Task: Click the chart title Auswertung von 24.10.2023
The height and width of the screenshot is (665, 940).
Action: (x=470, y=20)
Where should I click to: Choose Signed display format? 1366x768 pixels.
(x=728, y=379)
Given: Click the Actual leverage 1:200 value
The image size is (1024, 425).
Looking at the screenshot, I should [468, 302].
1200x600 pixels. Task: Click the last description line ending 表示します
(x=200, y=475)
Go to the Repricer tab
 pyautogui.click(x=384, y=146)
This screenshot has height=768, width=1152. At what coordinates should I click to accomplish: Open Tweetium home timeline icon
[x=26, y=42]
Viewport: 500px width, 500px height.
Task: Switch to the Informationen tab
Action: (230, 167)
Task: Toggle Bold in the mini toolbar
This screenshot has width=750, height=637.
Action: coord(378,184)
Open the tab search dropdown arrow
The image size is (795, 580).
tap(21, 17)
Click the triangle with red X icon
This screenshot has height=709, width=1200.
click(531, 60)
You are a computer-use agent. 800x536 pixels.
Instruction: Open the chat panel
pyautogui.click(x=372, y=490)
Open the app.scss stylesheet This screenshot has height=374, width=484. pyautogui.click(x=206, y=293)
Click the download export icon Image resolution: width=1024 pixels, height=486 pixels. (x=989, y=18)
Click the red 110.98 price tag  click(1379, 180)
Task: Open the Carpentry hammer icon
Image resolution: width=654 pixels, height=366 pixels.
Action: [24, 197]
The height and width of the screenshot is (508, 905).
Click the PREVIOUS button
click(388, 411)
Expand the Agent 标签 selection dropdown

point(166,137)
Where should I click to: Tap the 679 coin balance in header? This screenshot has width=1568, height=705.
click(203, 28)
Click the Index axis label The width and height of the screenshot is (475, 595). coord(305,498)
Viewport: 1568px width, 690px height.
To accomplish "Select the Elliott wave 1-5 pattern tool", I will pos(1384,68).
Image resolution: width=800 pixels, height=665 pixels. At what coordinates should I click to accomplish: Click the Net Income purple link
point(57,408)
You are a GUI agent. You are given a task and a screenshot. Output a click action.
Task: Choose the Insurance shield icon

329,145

Problem >> When you reach the end of the data, write every line out again verbatim.

Solution >>
Task: Click the chart title Auswertung von 24.10.2023
The height and width of the screenshot is (665, 940).
Action: (x=470, y=20)
Where should I click to: Choose Signed display format? 1366x768 pixels.
(x=728, y=379)
Given: Click the Actual leverage 1:200 value
The image size is (1024, 425).
Looking at the screenshot, I should [468, 302].
1200x600 pixels. Task: Click the last description line ending 表示します
(x=200, y=475)
Go to the Repricer tab
 pyautogui.click(x=384, y=146)
This screenshot has height=768, width=1152. At what coordinates should I click to accomplish: Open Tweetium home timeline icon
[x=26, y=42]
Viewport: 500px width, 500px height.
Task: Switch to the Informationen tab
Action: (230, 167)
Task: Toggle Bold in the mini toolbar
This screenshot has width=750, height=637.
Action: coord(378,184)
Open the tab search dropdown arrow
The image size is (795, 580).
tap(21, 17)
Click the triangle with red X icon
This screenshot has height=709, width=1200.
click(531, 60)
You are a computer-use agent. 800x536 pixels.
Instruction: Open the chat panel
pyautogui.click(x=372, y=490)
Open the app.scss stylesheet This screenshot has height=374, width=484. pyautogui.click(x=206, y=293)
Click the download export icon Image resolution: width=1024 pixels, height=486 pixels. (x=989, y=18)
Click the red 110.98 price tag  click(1379, 180)
Task: Open the Carpentry hammer icon
Image resolution: width=654 pixels, height=366 pixels.
Action: [24, 197]
The height and width of the screenshot is (508, 905).
Click the PREVIOUS button
click(388, 411)
Expand the Agent 标签 selection dropdown

point(166,137)
Where should I click to: Tap the 679 coin balance in header? This screenshot has width=1568, height=705.
click(203, 28)
Click the Index axis label The width and height of the screenshot is (475, 595). coord(305,498)
Viewport: 1568px width, 690px height.
To accomplish "Select the Elliott wave 1-5 pattern tool", I will pos(1384,68).
Image resolution: width=800 pixels, height=665 pixels. At what coordinates should I click to accomplish: Click the Net Income purple link
point(57,408)
You are a GUI agent. You are given a task and a screenshot. Output a click action.
Task: Choose the Insurance shield icon

329,145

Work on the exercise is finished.